Clark Seals, Ltd. was contacted to solve a vertical transmission seal failure that was occurring around 250 hours.
Analyzing the application, we discovered several operational challenges to consider. First, the vertical input shaft of the transmission was required to operate in varying pressures up to 60 psi and the shaft was located inside a long tubular housing which did not provide the required space for a standard seal design. In addition, the seal must be installed in either direction without damage to the sealing lip, the shaft had an end play of 0.015" which is outside the normal design envelop and the seal would have sparse lubrication at times.
Historically, pressure seals were designed with a thick flex section and a stubby beam length with reduced lip interference and a smaller lip force contribution for the garter spring. Cavity pressure will push the fragile rubber lip against the sealing surface and the combined lip force from rubber and added cavity pressure squeezes out the lubricant between the lip and sealing surface. When the shaft rotates the friction between the lip and sealing surface is much greater and the lip tends to follow the shaft resulting in lip tear and seal failure. So the old pressure seal design with the increased net section was done to resist distortion of the sealing lip and prevent increased lip force from internal pressure.

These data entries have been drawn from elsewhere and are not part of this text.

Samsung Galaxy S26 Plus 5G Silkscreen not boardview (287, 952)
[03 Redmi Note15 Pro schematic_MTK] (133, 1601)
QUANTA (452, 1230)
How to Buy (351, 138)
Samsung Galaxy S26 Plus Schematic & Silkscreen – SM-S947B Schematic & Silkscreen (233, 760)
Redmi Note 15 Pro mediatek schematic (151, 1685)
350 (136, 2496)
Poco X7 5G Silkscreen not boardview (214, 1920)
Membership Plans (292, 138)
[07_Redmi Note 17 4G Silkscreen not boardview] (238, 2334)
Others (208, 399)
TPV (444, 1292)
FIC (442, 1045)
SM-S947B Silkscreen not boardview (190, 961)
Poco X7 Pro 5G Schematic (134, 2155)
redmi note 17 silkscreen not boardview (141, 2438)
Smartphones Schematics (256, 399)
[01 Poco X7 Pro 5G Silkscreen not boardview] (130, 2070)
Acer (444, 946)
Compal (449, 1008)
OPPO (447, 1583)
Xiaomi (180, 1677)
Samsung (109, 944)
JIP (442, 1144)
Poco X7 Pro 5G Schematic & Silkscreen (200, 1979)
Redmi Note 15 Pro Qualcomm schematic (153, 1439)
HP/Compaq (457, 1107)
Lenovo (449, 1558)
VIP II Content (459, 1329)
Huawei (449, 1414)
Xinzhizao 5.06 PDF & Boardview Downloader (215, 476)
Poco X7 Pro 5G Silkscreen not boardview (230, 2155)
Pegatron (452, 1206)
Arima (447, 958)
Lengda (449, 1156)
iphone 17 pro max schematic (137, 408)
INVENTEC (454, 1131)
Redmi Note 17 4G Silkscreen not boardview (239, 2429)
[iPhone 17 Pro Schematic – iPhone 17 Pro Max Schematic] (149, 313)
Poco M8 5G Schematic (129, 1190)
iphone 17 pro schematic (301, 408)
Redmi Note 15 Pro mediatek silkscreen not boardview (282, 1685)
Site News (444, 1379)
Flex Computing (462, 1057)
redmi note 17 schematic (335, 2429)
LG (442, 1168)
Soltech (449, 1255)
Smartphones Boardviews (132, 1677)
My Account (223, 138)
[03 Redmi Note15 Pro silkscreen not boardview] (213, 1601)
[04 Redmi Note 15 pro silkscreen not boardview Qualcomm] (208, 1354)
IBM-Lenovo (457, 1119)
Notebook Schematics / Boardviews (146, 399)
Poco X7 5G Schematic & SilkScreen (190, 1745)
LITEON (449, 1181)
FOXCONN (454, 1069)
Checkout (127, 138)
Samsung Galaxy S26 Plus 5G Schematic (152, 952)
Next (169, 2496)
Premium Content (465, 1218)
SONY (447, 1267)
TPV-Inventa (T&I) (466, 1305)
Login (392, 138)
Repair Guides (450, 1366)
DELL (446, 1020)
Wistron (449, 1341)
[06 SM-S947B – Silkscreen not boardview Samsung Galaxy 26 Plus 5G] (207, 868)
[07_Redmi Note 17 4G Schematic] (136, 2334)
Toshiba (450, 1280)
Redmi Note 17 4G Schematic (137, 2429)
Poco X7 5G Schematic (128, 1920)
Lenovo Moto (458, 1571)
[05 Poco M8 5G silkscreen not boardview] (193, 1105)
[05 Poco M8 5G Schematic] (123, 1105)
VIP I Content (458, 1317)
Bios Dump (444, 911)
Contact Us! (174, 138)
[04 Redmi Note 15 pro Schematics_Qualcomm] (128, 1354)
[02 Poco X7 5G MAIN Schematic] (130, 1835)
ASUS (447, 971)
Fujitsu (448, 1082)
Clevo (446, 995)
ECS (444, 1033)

Our first design objective was to improve follow ability by increasing lip force from the garter spring and position it to prevent bell mouthing (a distortion of the flex section that lifts the lip off the sealing surface). We then reduced the metal case ID and positioned it near the contact point. These changes allowed us to reduce the flex thickness and gain more total lip force from the garter spring and reduce contact path width, under load, from 0.031" to 0.010". We also changed the airside angle to 31° and Oil side angle to 42° which dropped the total lip force from 2.5#/inch of circumference to 1.08#/inch under pressure, dropLOP from 28.2 psi to 19.3 psi and maintain torque of 2.5 in. oz. and watt density of 112.3 Watts per square inch under load.
During customer testing, our seal quadrupled their test requirements and ran more than 10, 000 hours before testing was concluded.